According to the Guardian’s Jon Henley, the book has shot to number one on Amazon France’s bestseller list, and various editions occupy other slots in the top rankings. This is not, as Henley points out, the first time that French readers have sought solace in literature after a national tragedy; in the wake of the 2015 Paris terror attacks that killed 130 people, Ernest Hemingway’s A Moveable Feast, which chronicles the author's years as a young writer in Paris, became France’s fastest-selling book.

Returning to The Hunchback of Notre-Dame in the wake of this week's disaster is fitting not only because the novel is centred around the cathedral, but also because it was written at an earlier time when Notre-Dame was in crisis. Construction on the building began in 1163 and was only completed in 1345. But by the early 19th century, when Hugo wrote his novel, this grandiose structure was in a bad state.

Ill-advised renovations during the reign of Louis XIV (1643-1715) saw stained glass removed in favor of clear windows, a pillar demolished to make way for carriages and an “ornate partition” removed, reports the Washington Post’s Gillian Brockell. Then came the French Revolution. Viewed as a symbol of the church and monarchy, Notre-Dame was ransacked by revolutionaries who beheaded statues, stripped lead from the roof to make bullets and melted down bronze bells to make canons.

The cathedral was returned to the Catholic Church in 1802, but no one was fully invested in tending to it.
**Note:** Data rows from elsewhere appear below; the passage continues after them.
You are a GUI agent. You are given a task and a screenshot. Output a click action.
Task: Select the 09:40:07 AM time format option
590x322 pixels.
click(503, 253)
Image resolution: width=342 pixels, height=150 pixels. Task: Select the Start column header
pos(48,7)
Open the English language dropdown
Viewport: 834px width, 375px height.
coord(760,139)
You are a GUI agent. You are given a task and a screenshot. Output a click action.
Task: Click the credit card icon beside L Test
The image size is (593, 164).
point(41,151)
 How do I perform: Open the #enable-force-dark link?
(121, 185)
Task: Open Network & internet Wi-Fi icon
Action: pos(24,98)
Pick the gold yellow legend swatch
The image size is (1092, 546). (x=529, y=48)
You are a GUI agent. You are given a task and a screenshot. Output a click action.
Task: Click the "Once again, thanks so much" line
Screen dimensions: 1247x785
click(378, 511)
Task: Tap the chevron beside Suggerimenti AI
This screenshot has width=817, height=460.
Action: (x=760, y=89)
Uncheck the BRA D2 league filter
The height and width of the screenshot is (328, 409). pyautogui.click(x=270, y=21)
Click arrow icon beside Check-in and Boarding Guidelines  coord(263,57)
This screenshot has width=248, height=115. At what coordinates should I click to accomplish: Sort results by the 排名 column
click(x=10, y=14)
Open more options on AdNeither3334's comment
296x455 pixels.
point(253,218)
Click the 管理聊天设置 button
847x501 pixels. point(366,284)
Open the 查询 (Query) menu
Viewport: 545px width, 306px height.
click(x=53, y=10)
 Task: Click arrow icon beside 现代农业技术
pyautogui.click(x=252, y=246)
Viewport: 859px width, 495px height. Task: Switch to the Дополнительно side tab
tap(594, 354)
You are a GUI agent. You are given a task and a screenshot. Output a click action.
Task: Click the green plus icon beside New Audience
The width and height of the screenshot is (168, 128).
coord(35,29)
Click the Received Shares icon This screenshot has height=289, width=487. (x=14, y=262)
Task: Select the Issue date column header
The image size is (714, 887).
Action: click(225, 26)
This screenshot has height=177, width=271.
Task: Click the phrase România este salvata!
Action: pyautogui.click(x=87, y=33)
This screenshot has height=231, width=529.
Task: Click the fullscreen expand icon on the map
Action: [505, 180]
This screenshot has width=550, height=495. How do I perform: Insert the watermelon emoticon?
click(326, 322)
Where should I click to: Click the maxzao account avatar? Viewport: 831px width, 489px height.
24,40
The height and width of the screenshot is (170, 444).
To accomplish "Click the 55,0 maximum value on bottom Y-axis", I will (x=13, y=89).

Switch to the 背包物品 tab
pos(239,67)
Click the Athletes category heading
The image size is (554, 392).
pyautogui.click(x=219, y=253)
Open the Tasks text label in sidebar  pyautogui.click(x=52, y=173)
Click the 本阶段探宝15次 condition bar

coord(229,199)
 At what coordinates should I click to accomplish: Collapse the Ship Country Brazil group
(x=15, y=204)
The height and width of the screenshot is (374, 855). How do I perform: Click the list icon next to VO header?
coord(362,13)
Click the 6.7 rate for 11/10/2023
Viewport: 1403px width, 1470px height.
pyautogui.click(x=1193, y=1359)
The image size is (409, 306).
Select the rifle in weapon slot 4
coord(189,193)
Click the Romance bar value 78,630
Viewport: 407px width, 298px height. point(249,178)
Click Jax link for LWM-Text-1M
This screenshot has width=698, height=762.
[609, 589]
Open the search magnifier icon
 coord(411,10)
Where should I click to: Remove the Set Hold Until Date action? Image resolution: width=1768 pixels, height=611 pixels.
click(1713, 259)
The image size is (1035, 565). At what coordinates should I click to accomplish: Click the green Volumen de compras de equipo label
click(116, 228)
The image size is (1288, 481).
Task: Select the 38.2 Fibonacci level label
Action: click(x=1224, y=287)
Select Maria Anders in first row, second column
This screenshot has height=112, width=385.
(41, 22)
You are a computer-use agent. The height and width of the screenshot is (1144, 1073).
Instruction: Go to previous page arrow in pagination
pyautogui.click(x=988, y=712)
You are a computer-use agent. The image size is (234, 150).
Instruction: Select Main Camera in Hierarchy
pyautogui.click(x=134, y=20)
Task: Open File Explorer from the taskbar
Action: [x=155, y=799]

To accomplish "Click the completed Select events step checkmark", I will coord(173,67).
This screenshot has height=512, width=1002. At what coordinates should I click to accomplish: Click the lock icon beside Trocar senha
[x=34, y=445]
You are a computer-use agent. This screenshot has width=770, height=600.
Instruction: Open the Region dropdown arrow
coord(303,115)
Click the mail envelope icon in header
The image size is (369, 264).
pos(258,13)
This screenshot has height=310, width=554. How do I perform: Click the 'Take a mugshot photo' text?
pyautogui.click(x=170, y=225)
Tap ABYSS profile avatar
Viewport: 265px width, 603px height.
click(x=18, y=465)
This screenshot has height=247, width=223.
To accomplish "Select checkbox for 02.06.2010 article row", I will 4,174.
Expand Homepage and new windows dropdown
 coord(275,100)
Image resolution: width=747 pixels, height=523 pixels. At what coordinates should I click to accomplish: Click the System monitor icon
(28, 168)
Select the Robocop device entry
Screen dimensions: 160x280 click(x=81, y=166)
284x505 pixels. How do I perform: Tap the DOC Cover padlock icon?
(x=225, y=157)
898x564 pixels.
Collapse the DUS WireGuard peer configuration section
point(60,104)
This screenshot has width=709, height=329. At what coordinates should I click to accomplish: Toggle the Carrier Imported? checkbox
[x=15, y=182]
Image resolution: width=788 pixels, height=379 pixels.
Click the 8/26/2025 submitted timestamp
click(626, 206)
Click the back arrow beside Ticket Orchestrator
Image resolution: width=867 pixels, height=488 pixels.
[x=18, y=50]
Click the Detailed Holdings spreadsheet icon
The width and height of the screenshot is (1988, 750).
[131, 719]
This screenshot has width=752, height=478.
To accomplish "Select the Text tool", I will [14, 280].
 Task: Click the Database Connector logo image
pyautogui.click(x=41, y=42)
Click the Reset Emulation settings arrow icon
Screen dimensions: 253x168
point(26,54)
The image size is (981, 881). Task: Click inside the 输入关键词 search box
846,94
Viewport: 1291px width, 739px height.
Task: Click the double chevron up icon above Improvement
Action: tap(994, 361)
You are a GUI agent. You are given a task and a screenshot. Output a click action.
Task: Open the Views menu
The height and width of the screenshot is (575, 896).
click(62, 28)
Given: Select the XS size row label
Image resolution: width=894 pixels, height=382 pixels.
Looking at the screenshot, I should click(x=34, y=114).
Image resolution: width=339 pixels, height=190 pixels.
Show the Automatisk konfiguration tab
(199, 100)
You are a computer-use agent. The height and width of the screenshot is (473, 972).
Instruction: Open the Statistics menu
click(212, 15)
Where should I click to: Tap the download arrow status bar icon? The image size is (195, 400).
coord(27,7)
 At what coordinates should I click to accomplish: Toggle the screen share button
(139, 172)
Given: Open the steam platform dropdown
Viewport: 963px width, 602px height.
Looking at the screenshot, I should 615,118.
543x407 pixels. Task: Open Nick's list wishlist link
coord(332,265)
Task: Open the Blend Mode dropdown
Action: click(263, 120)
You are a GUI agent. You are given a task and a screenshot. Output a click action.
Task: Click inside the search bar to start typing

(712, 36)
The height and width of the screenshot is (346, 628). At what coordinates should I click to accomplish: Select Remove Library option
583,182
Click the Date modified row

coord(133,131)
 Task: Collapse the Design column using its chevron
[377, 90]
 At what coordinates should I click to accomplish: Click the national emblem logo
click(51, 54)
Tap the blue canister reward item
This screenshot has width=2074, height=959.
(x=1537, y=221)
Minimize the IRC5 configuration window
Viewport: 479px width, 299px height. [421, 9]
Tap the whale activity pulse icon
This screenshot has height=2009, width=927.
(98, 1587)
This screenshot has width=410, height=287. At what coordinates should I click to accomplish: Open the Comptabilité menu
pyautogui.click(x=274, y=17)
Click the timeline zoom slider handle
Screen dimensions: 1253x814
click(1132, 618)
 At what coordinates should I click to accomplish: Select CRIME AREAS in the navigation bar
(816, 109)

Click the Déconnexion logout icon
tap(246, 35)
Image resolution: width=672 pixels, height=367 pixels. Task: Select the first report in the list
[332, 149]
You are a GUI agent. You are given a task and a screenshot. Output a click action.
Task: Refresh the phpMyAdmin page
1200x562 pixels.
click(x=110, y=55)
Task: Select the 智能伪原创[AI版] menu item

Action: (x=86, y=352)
The building’s Gothic architecture “had given way to the Renaissance,” Richard Buday wrote for Arch Daily in 2017. “By then Parisians considered medieval buildings vulgar, deformed monstrosities.”

Hugo disagreed. He thought Gothic architecture was magnificent and wanted to see Notre-Dame restored. The Hunchback of Notre-Dame (or Notre-Dame de Paris, as it is called in French) is set in the 1400s, when the cathedral was still in its glory days, but the author takes the opportunity to lament its decline. “[I]t is difficult not to sigh, not to wax indignant, before the numberless degradations and mutilations which time and men have both caused the venerable monument to suffer,” he wrote.

The cathedral is a tangible presence in the novel, the “moral focus” of the story, according to Buday. When it was published in 1831, The Hunchback of Notre-Dame became a hit and inspired French citizens to look at the imposing structure with new eyes. A restoration effort began in the 1840s.

Repairing extensive damages to Notre-Dame caused by the recent fire will likely take years and cost billions of dollars. But reassuring a wounded nation, French President Emmanuel Macron promised the building would be restored.

“I say to you very solemnly this evening: this cathedral will be rebuilt by us all together,” he said. “We will rebuild Notre-Dame because that is what the French expect, because that is what our history deserves, because it is our destiny.”